## WRITTEN PROBLEM
Reproduce the stretch of material from the line containing "The width and height of the screenshot is (1568, 462)." through the line containing "[x=239, y=57]", with both end lines included.

Rows showing where targets appear
•••
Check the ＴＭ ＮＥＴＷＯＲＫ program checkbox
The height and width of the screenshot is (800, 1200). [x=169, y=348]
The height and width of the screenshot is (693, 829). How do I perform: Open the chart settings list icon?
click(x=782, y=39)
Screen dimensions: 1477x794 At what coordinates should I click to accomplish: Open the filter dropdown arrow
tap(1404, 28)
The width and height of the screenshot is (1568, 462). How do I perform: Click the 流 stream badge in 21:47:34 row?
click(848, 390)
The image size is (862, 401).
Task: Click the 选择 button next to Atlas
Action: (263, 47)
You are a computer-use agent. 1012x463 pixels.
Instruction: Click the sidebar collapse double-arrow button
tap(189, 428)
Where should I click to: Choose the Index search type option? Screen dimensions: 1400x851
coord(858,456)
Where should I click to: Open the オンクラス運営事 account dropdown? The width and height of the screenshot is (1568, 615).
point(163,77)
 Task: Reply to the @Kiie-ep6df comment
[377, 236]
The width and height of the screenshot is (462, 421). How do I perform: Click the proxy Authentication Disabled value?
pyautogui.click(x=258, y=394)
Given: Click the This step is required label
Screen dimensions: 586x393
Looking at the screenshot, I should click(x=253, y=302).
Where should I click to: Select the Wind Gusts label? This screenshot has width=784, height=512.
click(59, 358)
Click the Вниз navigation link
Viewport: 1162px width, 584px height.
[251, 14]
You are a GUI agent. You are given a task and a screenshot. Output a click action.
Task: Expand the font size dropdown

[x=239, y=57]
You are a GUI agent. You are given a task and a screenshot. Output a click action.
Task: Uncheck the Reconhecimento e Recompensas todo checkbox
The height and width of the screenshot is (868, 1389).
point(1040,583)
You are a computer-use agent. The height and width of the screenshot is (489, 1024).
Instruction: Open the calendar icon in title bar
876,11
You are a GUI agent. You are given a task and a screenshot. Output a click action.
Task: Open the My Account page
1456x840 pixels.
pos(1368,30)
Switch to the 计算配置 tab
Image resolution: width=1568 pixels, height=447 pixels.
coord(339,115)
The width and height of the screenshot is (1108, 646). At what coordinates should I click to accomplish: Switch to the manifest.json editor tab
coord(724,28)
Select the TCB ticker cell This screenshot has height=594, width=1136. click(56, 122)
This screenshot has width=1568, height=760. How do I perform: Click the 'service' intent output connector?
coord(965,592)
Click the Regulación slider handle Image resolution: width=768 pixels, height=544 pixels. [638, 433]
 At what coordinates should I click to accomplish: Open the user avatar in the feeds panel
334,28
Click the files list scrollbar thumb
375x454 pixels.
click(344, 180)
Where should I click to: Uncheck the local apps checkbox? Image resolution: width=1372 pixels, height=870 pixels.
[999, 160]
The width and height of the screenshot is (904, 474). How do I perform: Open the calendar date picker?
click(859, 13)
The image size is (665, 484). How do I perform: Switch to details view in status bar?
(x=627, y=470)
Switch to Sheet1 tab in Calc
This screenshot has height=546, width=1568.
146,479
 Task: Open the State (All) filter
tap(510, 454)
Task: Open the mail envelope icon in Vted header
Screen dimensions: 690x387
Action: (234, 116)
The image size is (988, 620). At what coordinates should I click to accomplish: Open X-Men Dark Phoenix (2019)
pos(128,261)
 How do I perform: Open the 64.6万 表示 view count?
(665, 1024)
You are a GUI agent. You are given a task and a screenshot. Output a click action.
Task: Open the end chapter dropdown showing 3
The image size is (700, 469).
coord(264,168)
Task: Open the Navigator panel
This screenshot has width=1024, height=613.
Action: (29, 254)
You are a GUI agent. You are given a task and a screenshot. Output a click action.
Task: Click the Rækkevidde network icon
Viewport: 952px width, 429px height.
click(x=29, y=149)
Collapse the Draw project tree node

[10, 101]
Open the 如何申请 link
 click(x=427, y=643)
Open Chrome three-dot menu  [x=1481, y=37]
•••
## TASK ANSWER
The width and height of the screenshot is (1568, 462). How do I perform: Click the 流 stream badge in 21:47:34 row?
click(848, 390)
The image size is (862, 401).
Task: Click the 选择 button next to Atlas
Action: (263, 47)
You are a computer-use agent. 1012x463 pixels.
Instruction: Click the sidebar collapse double-arrow button
tap(189, 428)
Where should I click to: Choose the Index search type option? Screen dimensions: 1400x851
coord(858,456)
Where should I click to: Open the オンクラス運営事 account dropdown? The width and height of the screenshot is (1568, 615).
point(163,77)
 Task: Reply to the @Kiie-ep6df comment
[377, 236]
The width and height of the screenshot is (462, 421). How do I perform: Click the proxy Authentication Disabled value?
pyautogui.click(x=258, y=394)
Given: Click the This step is required label
Screen dimensions: 586x393
Looking at the screenshot, I should click(x=253, y=302).
Where should I click to: Select the Wind Gusts label? This screenshot has width=784, height=512.
click(59, 358)
Click the Вниз navigation link
Viewport: 1162px width, 584px height.
[251, 14]
You are a GUI agent. You are given a task and a screenshot. Output a click action.
Task: Expand the font size dropdown

[x=239, y=57]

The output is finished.